**Problem:** Go to the line containing "Where should I" in the records below and print it and every following line exactly, on through the line containing "View second commenter's", then stop.

**Materials provided:**
++++++++++
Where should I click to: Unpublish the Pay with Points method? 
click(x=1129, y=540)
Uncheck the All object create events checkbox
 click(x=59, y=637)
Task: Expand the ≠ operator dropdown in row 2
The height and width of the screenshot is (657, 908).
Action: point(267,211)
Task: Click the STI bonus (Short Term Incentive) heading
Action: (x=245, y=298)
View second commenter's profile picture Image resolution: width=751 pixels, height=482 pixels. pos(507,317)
++++++++++
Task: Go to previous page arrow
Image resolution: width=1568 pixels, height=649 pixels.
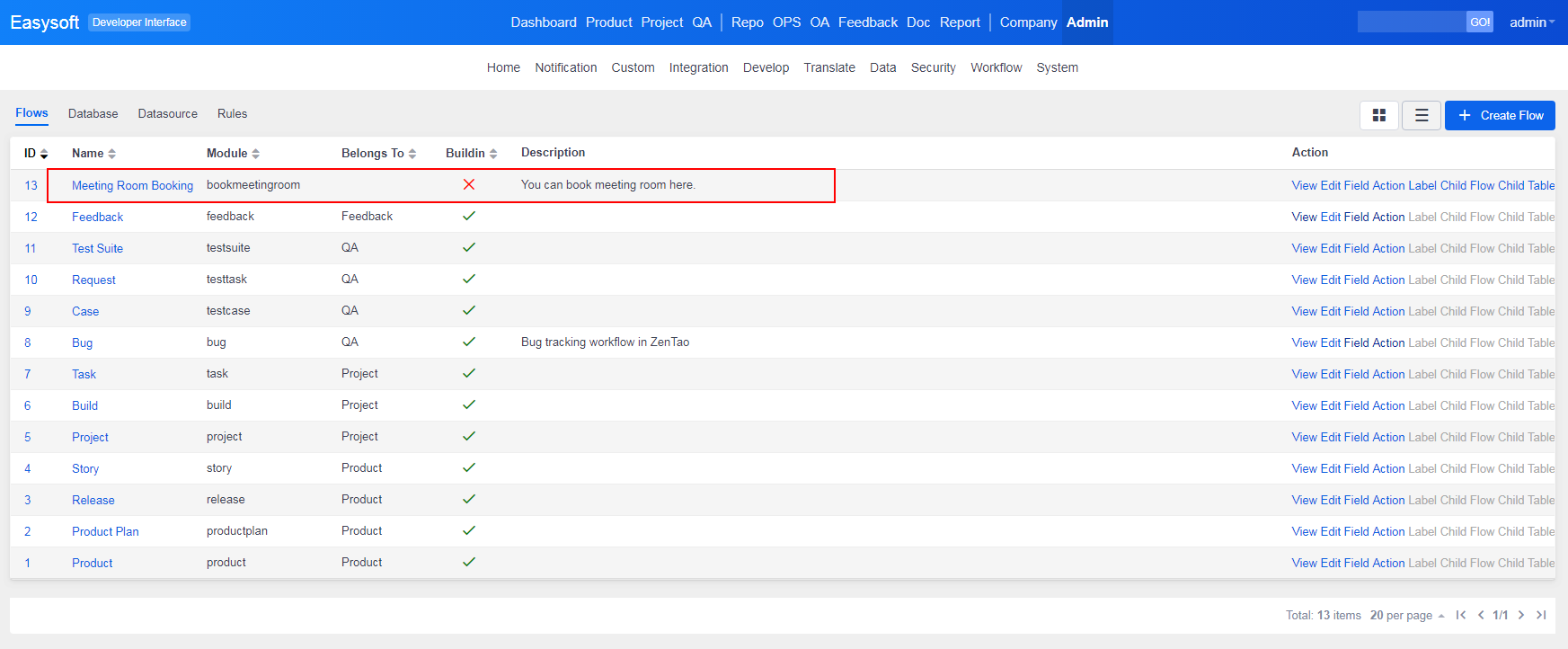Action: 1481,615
++++++++++
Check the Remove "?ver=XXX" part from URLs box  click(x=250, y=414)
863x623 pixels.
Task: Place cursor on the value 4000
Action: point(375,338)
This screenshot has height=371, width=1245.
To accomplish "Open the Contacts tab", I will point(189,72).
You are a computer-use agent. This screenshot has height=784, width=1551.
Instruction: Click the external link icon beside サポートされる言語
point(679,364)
++++++++++
**Solution for this exercise:**
Where should I click to: Unpublish the Pay with Points method? 
click(x=1129, y=540)
Uncheck the All object create events checkbox
 click(x=59, y=637)
Task: Expand the ≠ operator dropdown in row 2
The height and width of the screenshot is (657, 908).
Action: point(267,211)
Task: Click the STI bonus (Short Term Incentive) heading
Action: (x=245, y=298)
View second commenter's profile picture Image resolution: width=751 pixels, height=482 pixels. pos(507,317)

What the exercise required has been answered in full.